• **SOURCE**
::::::::
Without them, I wouldn’t have been getting on that airplane.

We were flying to Virginia, where we would begin the inaugural events at Monticello, Thomas Jefferson’s home. On the flight, I thought about the historical significance of my election and the momentous challenges ahead. The election represented a generational shift in America, from the World War II veterans to the baby boomers, who were alternately derided as spoiled and self-absorbed, and lauded as idealistic and committed to the common good. Whether liberal or conservative, our politics were forged by Vietnam, civil rights, and the tumult of 1968, with its protests, riots, and assassinations. We were also the first generation to feel the full force of the women’s movement, the impact of which people were about to observe in the White House. Hillary would be the most professionally accomplished First Lady in history. Now that she had resigned from her law practice and her boards, my income would be the sole support of our family for the first time since we married, and she would be free to use her enormous talent as a full-time partner in our work. I thought she could have a more positive impact than any First Lady since Eleanor Roosevelt. Of course, such activism would make her more controversial with those who thought First Ladies should stay above the fray, or who disagreed with us politically, but that, too, was part of what our generational change meant. Clearly, we represented a changing of the guard, but could we meet the tests of these tumultuous times?

Could we restore the economy, social progress, and the legitimacy of government? Could we blunt the rise of religious, racial, and ethnic strife across the globe? In the words of the Time magazine citation in its “Man of the Year” edition, could we lead Americans to “dig out of their deepest problems by reimagining themselves”? Despite our victory in the Cold War and the rise of democracy around the world, powerful forces were dividing people and tearing at the fragile fabric of communities, both at home and abroad. In the face of these challenges, the American people had taken a chance on me. About three weeks after the election, I had received a remarkable letter from Robert McNamara, who, as secretary of defense under Presidents Kennedy and Johnson, had prosecuted the Vietnam War. He had been moved to write me by a news story he read about my friendship with my Oxford roommate Frank Aller, who had resisted the draft and had killed himself in 1971. This is what he said: For me—and I believe for the nation as well—the Vietnam war finally ended the day you were elected president. By their votes, the American people, at long last, recognized that the Allers and the Clintons, when they questioned the wisdom and morality of their government’s decisions relating to Vietnam, were no less patriotic than those who served in uniform. The anguish with which you and your friends debated our actions in 1969 was painful for you then and, I am sure, the resurrection of the issues during the campaign reopened old wounds. But the dignity with which you met the attacks, and your refusal to draw back from the belief that it is the responsibility of all citizens to question the basis for any decision to send our youth to war, has strengthened the nation for all time.

I was moved by McNamara’s letter, and by similar ones I received from Vietnam veterans. Just before the election, Bob Higgins, an ex-marine from Hillsboro, Ohio, sent me his Vietnam service medal because of my stand against the war and “the way you have conducted yourself in the bitter campaign.”

A few months earlier, Ronald Murphy of Las Vegas had given me his Purple Heart, and Charles Hampton from Marmaduke, Arkansas, had sent me the Bronze Star he earned for valor in Vietnam. All told, in 1992, Vietnam veterans sent me five Purple Hearts, three Vietnam service medals, a combat infantry badge, and my fellow Arkansan’s Bronze Star. I framed most of them and hung them in my private hall off the Oval Office.
::::::::
Entries on where items are located
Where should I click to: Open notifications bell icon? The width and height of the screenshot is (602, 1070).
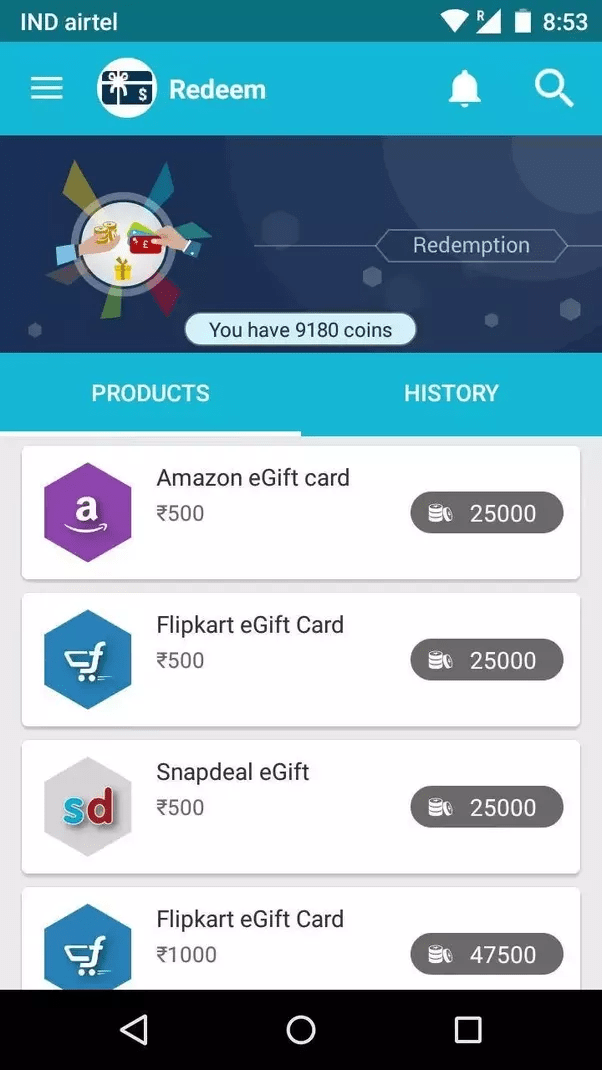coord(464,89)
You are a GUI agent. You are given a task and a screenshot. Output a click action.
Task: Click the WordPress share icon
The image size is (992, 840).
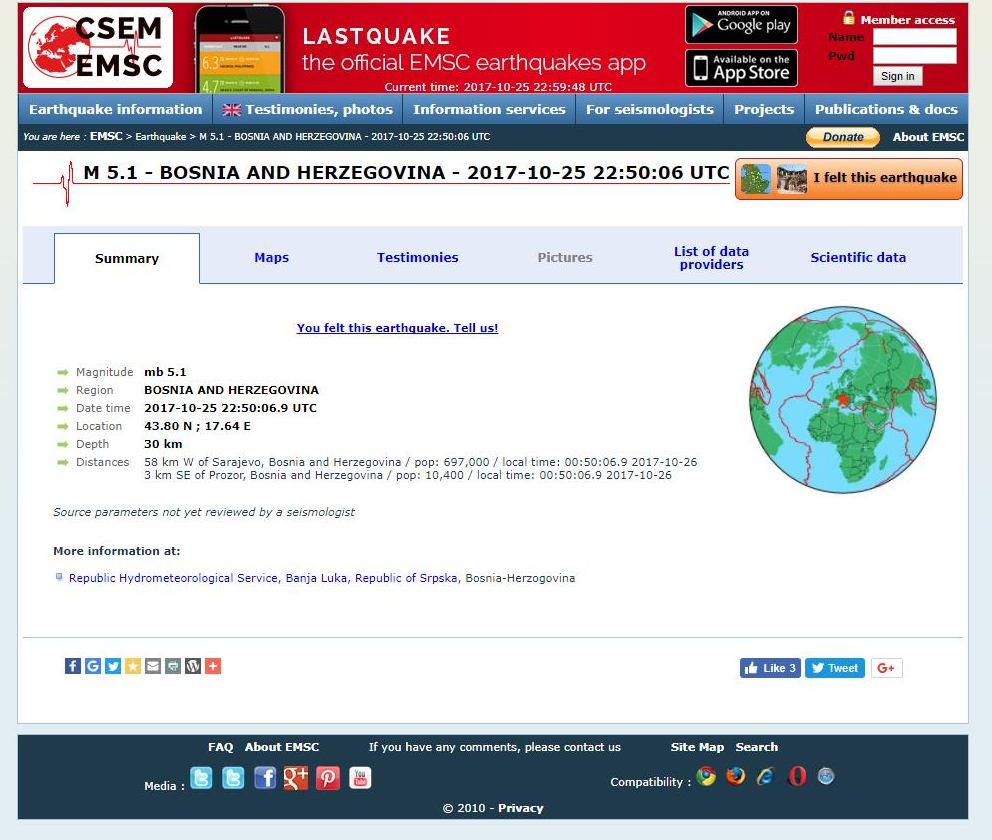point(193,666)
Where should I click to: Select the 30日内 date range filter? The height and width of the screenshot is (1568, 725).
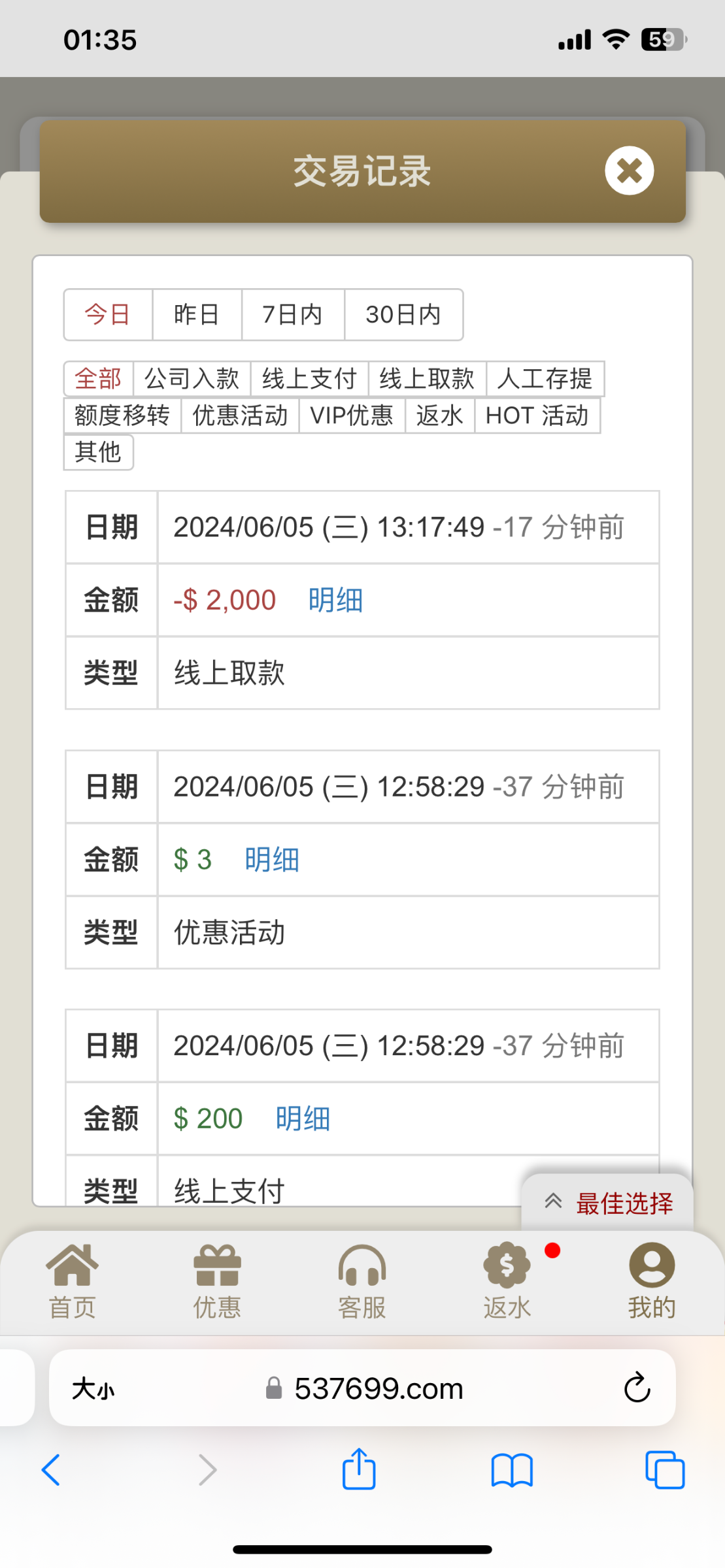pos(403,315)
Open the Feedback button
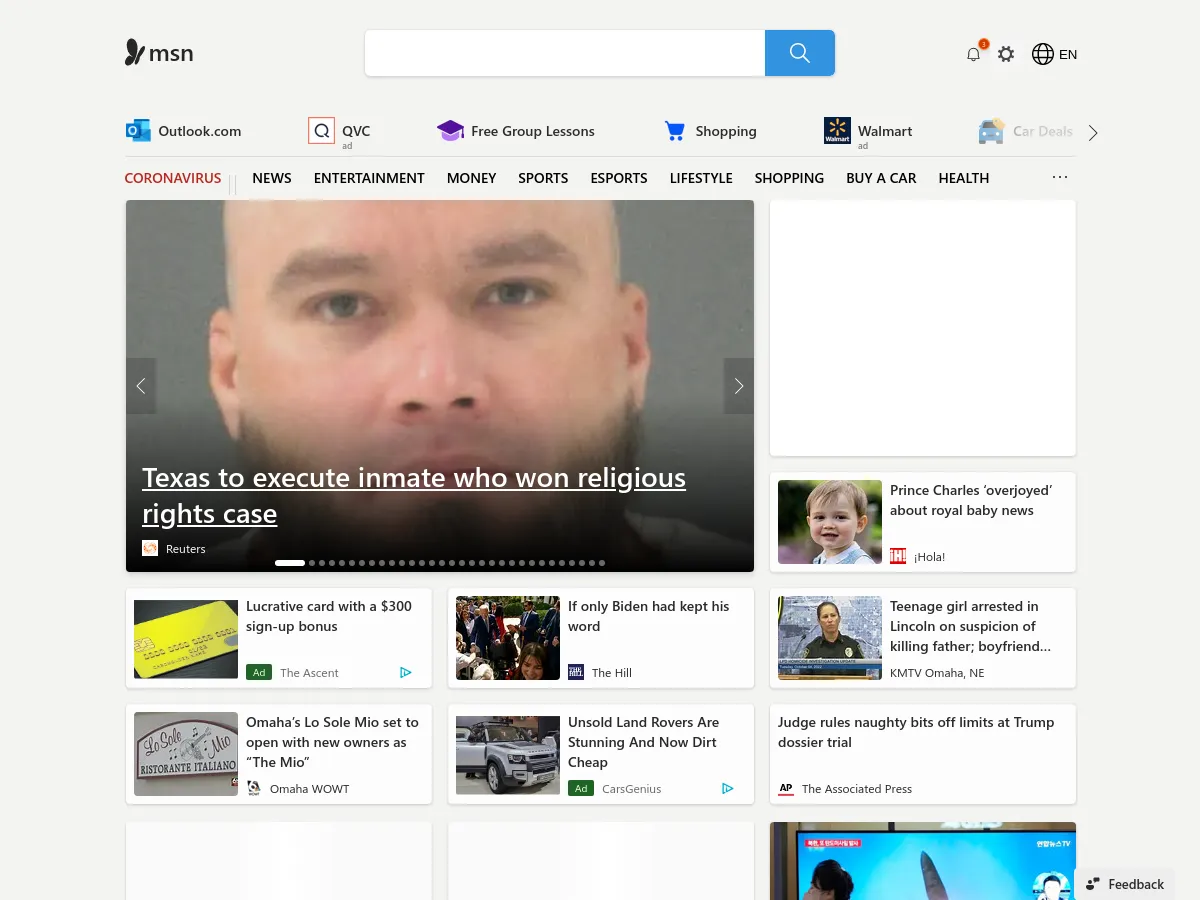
::::::::
• **SHORT EXERCISE 1**
According to the memoir passage's 1992 tally of what Vietnam veterans sent, which kinds of decorations arrived, and how many of each?
• **SHORT EXERCISE 2**
Copy the memoir passage word for word from "I was moved" to "the Oval Office.".
The rows are separate material with no connection to the memoir passage.

• **SOLUTION 1**
- Five Purple Hearts
- Three Vietnam service medals
- One combat infantry badge
- One Bronze Star

• **SOLUTION 2**
I was moved by McNamara’s letter, and by similar ones I received from Vietnam veterans. Just before the election, Bob Higgins, an ex-marine from Hillsboro, Ohio, sent me his Vietnam service medal because of my stand against the war and “the way you have conducted yourself in the bitter campaign.”

A few months earlier, Ronald Murphy of Las Vegas had given me his Purple Heart, and Charles Hampton from Marmaduke, Arkansas, had sent me the Bronze Star he earned for valor in Vietnam. All told, in 1992, Vietnam veterans sent me five Purple Hearts, three Vietnam service medals, a combat infantry badge, and my fellow Arkansan’s Bronze Star. I framed most of them and hung them in my private hall off the Oval Office.